→ **Selected text**
┏━━
In another aspect the solar heat transfer panel is molded in such a way that in such a way that the upwardly extending hollow lower plate extensions (330) are molded to join or knit to the center bottom portions of each upward extension (50) of the upper plate.


The features that characterize the solar heat transfer panel are described in this disclosure. The operating advantages and the capabilities obtained by its use will be more fully understood from the following detailed description and accompanying drawings in which preferred (though non-limiting) embodiments are illustrated and described.


As used herein and in the claims, terms of orientation and position, such as, “upper”, “lower”, “top”, “bottom”, “exterior”, “interior” and similar terms, are used to describe the invention as oriented and depicted in the drawings. Unless otherwise indicated, the use of such terms is not intended to represent a limitation upon the scope of the invention, in that the invention may adopt alternative positions and orientations.





BRIEF DESCRIPTION OF THE DRAWINGS


FIG. 1 is a representative perspective top view of a solar heat exchange panel.



FIG. 2 is a representative perspective view of a series of the solar heat exchange panel of FIG. 1 configured for both liquid and gas communication between panels.



FIG. 3 is a representative perspective view of a cross section of the heat exchange panel of FIG. 1.



FIG. 4 is another perspective view of a cross section of the heat exchange panel of FIG. 1.



FIG. 5 is another perspective view of a cross section of the heat exchange panel of FIG. 1.



FIG. 6 is another perspective view of a cross section of the heat exchange panel of FIG. 1.



FIG. 7 is a perspective view of a cross section of an embodiment the heat exchange panel of FIG. 1.



FIG. 8 is a representative perspective bottom view of a solar heat exchange panel.



FIG. 9 illustrates a stimulation of the flow patterns achieved in the design illustrated in FIGS. 1-8.
┗━━
Entries on finding words and elements
┏━━
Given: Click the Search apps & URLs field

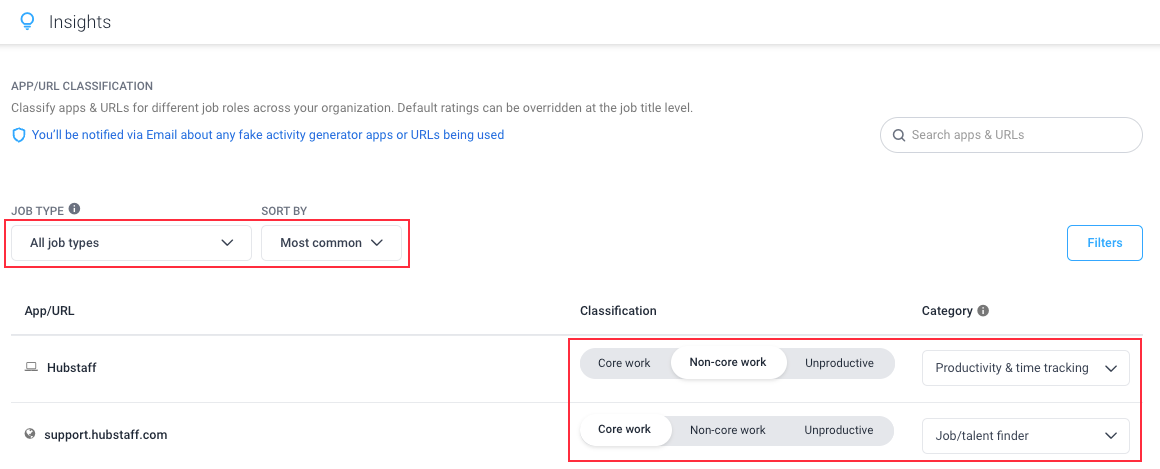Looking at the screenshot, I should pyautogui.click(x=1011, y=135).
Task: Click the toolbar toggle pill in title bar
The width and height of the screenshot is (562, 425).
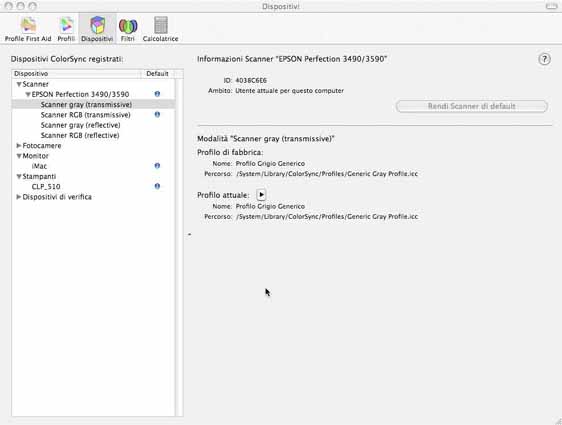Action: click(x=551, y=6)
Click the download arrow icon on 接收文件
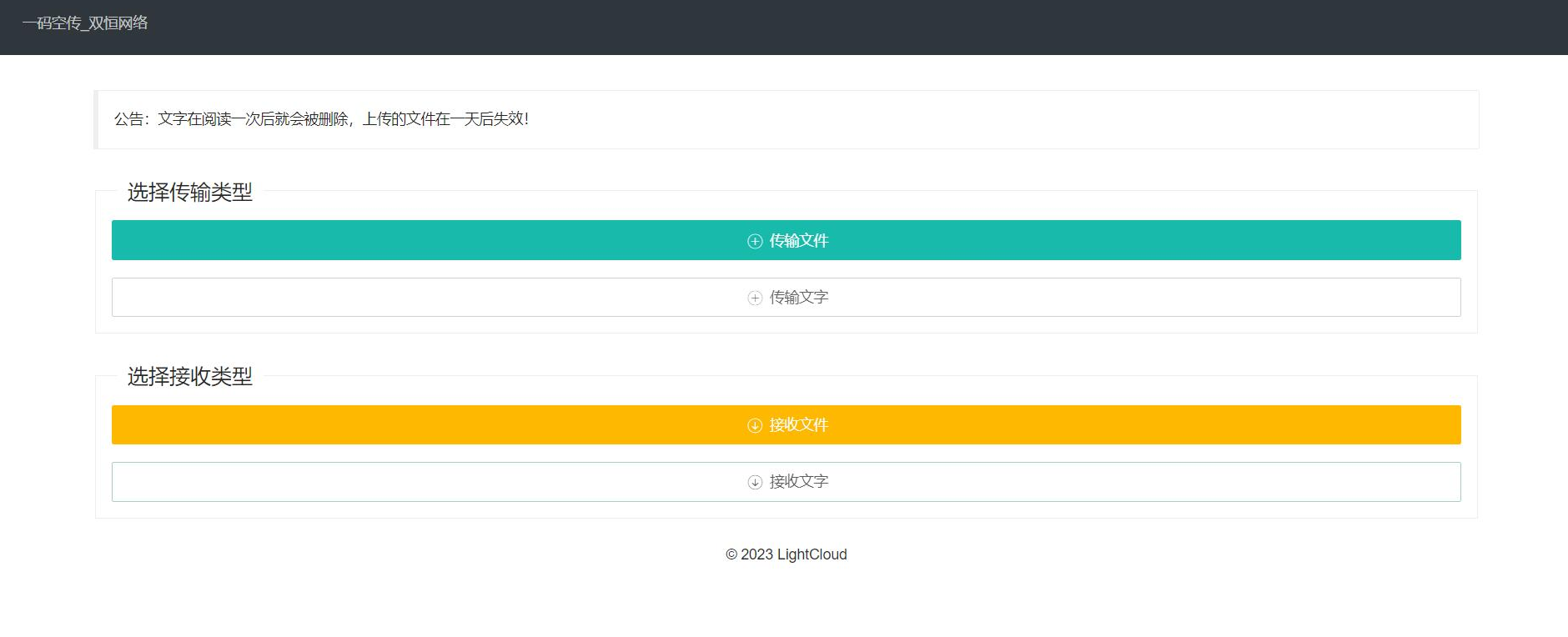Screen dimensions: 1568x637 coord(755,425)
┗━━
→ **Requirement**
Output the solar panel text verbatim, from its first line to its last. The entries are separate material and have no connection to the solar panel text.

→ **Task solution**
In another aspect the solar heat transfer panel is molded in such a way that in such a way that the upwardly extending hollow lower plate extensions (330) are molded to join or knit to the center bottom portions of each upward extension (50) of the upper plate.


The features that characterize the solar heat transfer panel are described in this disclosure. The operating advantages and the capabilities obtained by its use will be more fully understood from the following detailed description and accompanying drawings in which preferred (though non-limiting) embodiments are illustrated and described.


As used herein and in the claims, terms of orientation and position, such as, “upper”, “lower”, “top”, “bottom”, “exterior”, “interior” and similar terms, are used to describe the invention as oriented and depicted in the drawings. Unless otherwise indicated, the use of such terms is not intended to represent a limitation upon the scope of the invention, in that the invention may adopt alternative positions and orientations.





BRIEF DESCRIPTION OF THE DRAWINGS


FIG. 1 is a representative perspective top view of a solar heat exchange panel.



FIG. 2 is a representative perspective view of a series of the solar heat exchange panel of FIG. 1 configured for both liquid and gas communication between panels.



FIG. 3 is a representative perspective view of a cross section of the heat exchange panel of FIG. 1.



FIG. 4 is another perspective view of a cross section of the heat exchange panel of FIG. 1.



FIG. 5 is another perspective view of a cross section of the heat exchange panel of FIG. 1.



FIG. 6 is another perspective view of a cross section of the heat exchange panel of FIG. 1.



FIG. 7 is a perspective view of a cross section of an embodiment the heat exchange panel of FIG. 1.



FIG. 8 is a representative perspective bottom view of a solar heat exchange panel.



FIG. 9 illustrates a stimulation of the flow patterns achieved in the design illustrated in FIGS. 1-8.